In our last blog, our veterinarian in North Merrick debunked a few of the most common myths about heartworms. To recap, we’ve already talked about the myth that heartworm disease only affects dogs in the south, the myth that heartworm disease is only a problem in the spring and fall and the myth that vaccinated dogs are already protected against heartworm disease. The following is a few more dangerous and common myths about heartworm disease:

Myth #4 – A dog can catch heartworm disease from another dog.

Heartworm disease can’t be transmitted between dogs, and the only way for a dog to get it is through a mosquito.

Myth #5 – The symptoms of heartworm disease are obvious and easy to spot. 

Heartworm disease is so dangerous because the clinical signs don’t become evident until the disease has already reached its later stages.
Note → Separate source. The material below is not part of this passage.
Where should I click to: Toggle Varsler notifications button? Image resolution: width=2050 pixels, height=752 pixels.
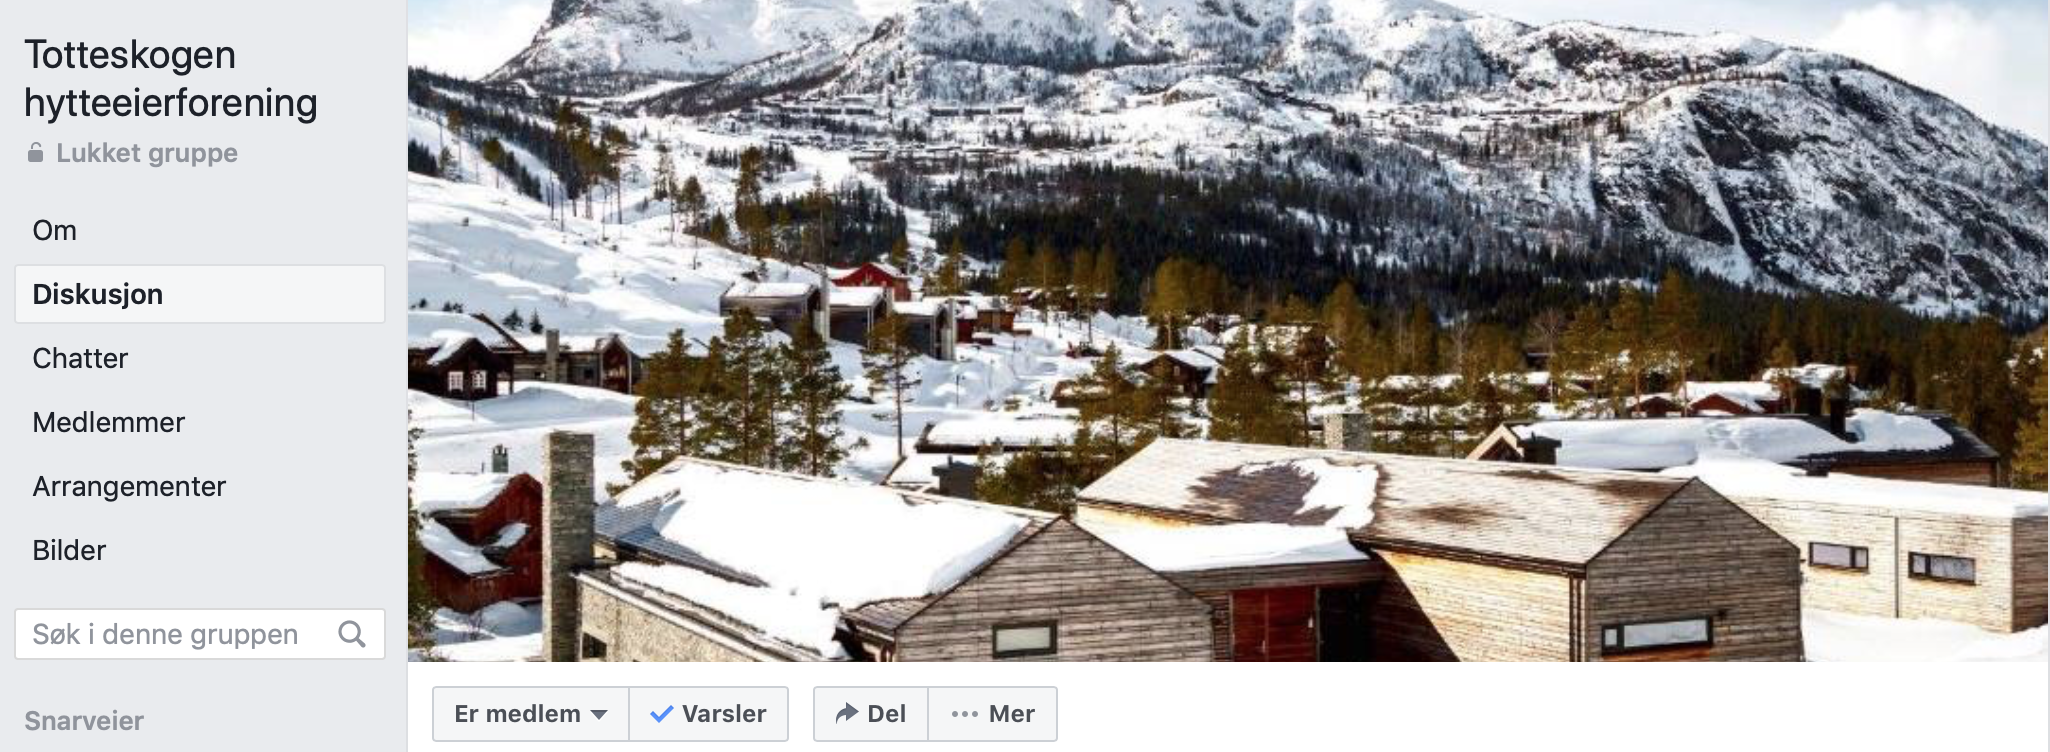(708, 714)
It generally takes about 6 months for the heartworm larvae to travel to a dog’s lungs and heart, at which point symptoms like, weight loss, difficulty breathing and coughing, will start to occur.

Myth #6 – Heartworm disease isn’t usually fatal.

If left untreated, a single heartworm can quickly multiply up to 100 times, and each one of those heartworms can grow to approximately 12 inches long. These heartworms can limit a dog’s ability to breath and block their blood flow. Dogs, just like people, can’t live without adequate oxygen or blood flow.

Myth #7 – Heartworm disease is easily treated.

Heartworm disease is risky, traumatic and very expensive to treat. To treat heartworms, dogs are injected with an arsenic-based medication that is designed to kill the heartworms that are in the dog’s heart and lungs. Heartworm disease is much easier to prevent than it is to treat.